Earlier this year, the Science and Technology Organization (STO) within the North Atlantic Treaty Organization (NATO) launched a challenge to inspire young women to pursue careers in science, technology, engineering, and mathematics (STEM), joining the ranks of private and public organizations working to achieve gender equity in the sciences. While efforts like these are moving the needle, according to research conducted by the American Association of University Women (AAUW), women currently make up just 34% of the STEM workforce. The AAUW cites math anxiety, gender stereotypes, male dominated cultures, and fewer role models as the key factors which perpetuate this gender gap. Reports like this underscore the vital importance of pioneering women scientists who pursued their passion decades or centuries before their endeavors were encouraged by society. In the interest of lauding such role models, Science & Film recommends the following Sloan-supported projects, each of which tells the story of a historic woman scientist born in July.


Eunice Newton Foote – Born July 17, 1819
HOT AIR. Dir. Urvashi Pathania. It was 1856 when Eunice Newton Foote made a monumental discovery in climate science. Today, we all know her work, but not her name. This is her story.

Vera Rubin – Born July 23, 1928
INTO THE VOID. Dir. Yossera Bouchtia. Budding astronomer, wife, and young mother Vera Rubin prepares to present her new, groundbreaking research to the American Astronomical Society and discovers a prejudice that runs much deeper than she thought–one that forces her to reassess her own livelihood and weigh her dreams against society’s expectations for women, in this biopic drama set in 1950s New York.

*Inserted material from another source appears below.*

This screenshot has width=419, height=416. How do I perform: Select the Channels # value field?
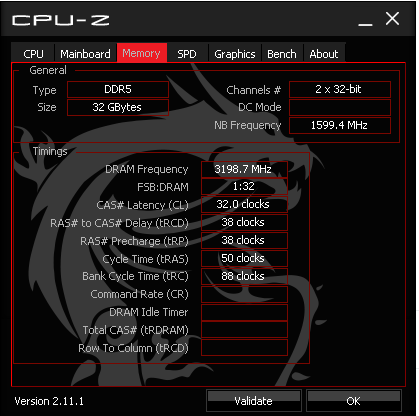[x=340, y=89]
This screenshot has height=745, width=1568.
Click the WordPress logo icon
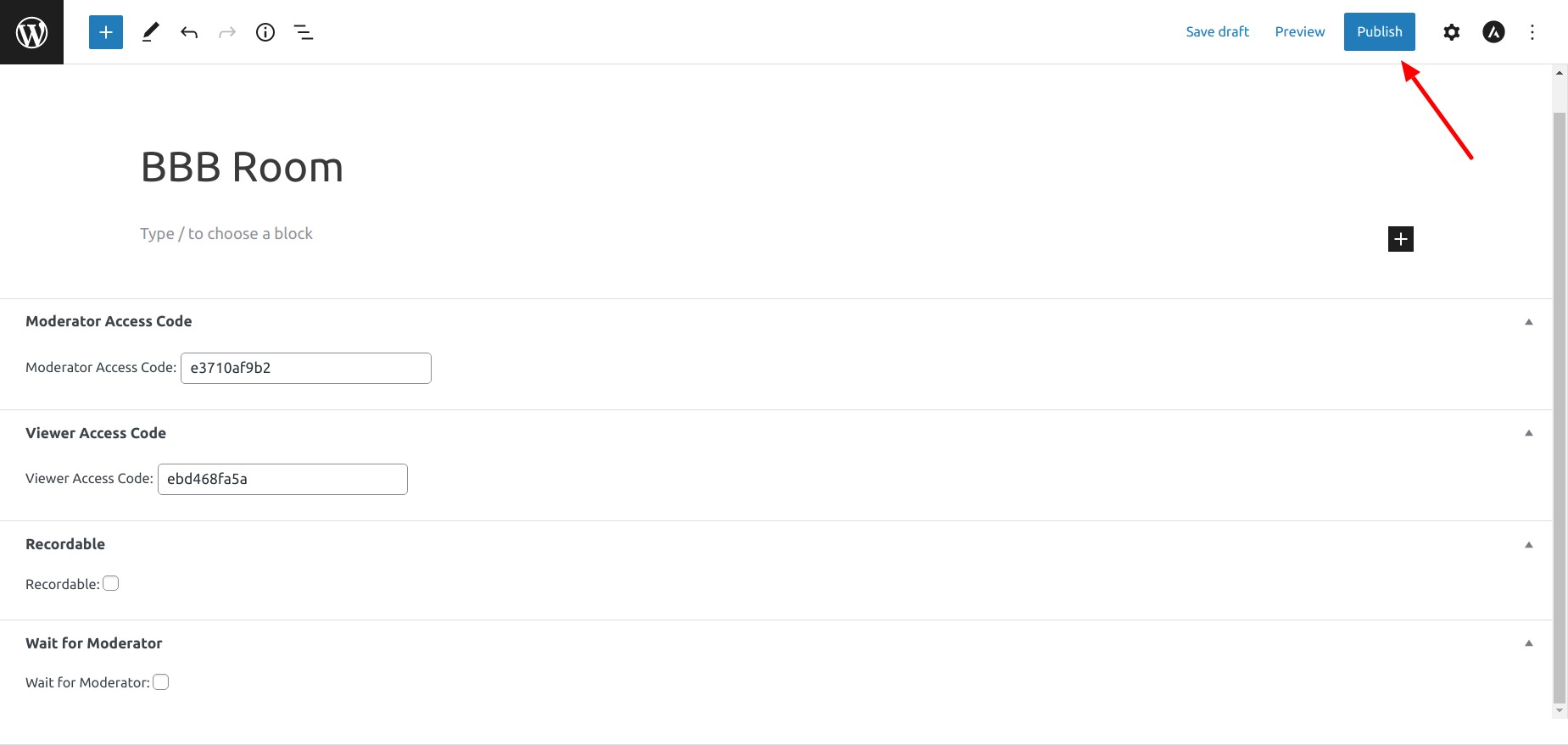click(31, 32)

Henrietta Swan Leavitt - Born July 4, 1868
DEAR MISS LEAVITT by Jessica Gonzalez
It’s 1908, and most of the scientific community thinks the universe stops at the edge of the Milky Way. But Henrietta Leavitt, a computer at the Harvard Observatory, believes that the only reason the universe seems so small is because they have no way to measure it. DEAR MISS LEAVITT follows Henrietta as she sets out to find an accurate way to measure the distance between Earth and faraway stars, laying the foundation for legendary astronomers like Edwin Hubble to make discoveries that prove the universe is bigger than anyone imagined and change astronomy forever—all at a time when women weren’t even allowed to operate a telescope.

Rosalind Franklin – Born July 25, 1920
OUR DARK LADY by Kathryn Lo
After James Watson trashes the reputation of scientist Rosalind Franklin in his 1968 memoir on the discovery of DNA’s double helix, a friend seeks to restore her name by investigating what happened at two labs in 1950s England — where Rosalind’s story emerges.